Authentication

Exchange the bridge token for a scoped Store API session token.

Admin App Bridge is for host UI; the Store API is for data. To call the Store API from an embedded app, exchange the launch (bridge) token for a short-lived, least-privilege session token (tast_) and send it as a bearer token.

bridge.getSessionToken(options?)#

Exchanges the bridge token for a Store API session token scoped to what your UI needs. The result is cached per scope-set and auto-refreshed 60 seconds before expiry, and concurrent calls for the same scopes de-dupe — so you can call it freely before each batch of API requests.

Option

Type

Default

Meaning

scopes

string[]

[]

The scopes this token needs. Your app must have been granted them at install, or the call rejects naming the missing scope.

force

boolean

false

Bypass the cache and force a fresh exchange.
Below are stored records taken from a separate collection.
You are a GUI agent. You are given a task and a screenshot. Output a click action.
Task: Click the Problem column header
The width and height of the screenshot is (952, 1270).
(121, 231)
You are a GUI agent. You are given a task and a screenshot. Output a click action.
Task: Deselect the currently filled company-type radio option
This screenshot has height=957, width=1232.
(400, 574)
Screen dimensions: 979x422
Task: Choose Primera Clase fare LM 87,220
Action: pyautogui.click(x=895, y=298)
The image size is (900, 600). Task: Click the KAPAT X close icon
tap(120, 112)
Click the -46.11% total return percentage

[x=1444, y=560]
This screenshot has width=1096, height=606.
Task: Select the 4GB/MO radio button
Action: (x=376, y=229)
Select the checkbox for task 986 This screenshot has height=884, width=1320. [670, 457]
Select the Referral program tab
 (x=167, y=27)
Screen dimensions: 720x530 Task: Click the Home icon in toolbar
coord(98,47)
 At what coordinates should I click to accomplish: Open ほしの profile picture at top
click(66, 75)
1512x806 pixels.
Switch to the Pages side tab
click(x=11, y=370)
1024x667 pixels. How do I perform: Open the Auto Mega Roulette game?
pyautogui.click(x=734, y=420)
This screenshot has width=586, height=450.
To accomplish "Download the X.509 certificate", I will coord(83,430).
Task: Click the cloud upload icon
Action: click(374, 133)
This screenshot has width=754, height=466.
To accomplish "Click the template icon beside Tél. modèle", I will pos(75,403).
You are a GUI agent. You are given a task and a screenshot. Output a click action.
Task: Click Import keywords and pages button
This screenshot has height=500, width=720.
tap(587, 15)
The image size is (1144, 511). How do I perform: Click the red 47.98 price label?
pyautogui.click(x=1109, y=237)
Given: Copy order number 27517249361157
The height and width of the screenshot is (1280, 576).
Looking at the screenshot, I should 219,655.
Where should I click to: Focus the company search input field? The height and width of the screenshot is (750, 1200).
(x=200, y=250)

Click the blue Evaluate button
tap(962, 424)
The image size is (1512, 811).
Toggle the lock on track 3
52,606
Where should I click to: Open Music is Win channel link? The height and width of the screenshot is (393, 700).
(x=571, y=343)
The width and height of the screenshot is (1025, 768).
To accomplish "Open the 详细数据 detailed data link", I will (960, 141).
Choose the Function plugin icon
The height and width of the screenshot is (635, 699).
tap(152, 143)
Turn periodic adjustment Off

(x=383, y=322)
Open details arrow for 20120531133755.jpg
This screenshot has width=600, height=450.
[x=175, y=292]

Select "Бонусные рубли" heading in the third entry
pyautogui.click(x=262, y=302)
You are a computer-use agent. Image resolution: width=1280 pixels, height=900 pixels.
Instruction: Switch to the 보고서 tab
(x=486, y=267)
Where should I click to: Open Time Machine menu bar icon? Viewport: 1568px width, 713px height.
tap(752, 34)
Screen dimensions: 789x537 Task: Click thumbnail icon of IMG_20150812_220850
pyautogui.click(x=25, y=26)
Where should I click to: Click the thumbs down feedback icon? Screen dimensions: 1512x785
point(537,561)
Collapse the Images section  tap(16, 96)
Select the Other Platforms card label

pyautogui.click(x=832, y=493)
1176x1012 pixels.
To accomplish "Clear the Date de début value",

Resolves { token, scopes, expiresAt }. Use token as Authorization: Bearer <token>.

app.js javascript
const { token } = await bridge.getSessionToken({ scopes: ["read_products"] });

const res = await fetch("https://api-store.tringify.com/api/2025-01/products", {
  headers: { Authorization: "Bearer " + token },
});
const products = await res.json();

How the exchange works#

Under the hood, getSessionToken POSTs { bridge_token, scopes } to /api/2025-01/app-bridge/session/exchange. If the exchange fails because the bridge token lapsed (INVALID_TOKEN or HTTP 401), the SDK refreshes the bridge token once through the host and retries the exchange automatically. You normally never touch the bridge token directly.

bridge.refreshBridgeToken()#

Force a fresh launch (bridge) token from the host. Rarely needed directly — the SDK refreshes proactively before expiry and on a failed exchange — but exposed for apps that want to pre-warm.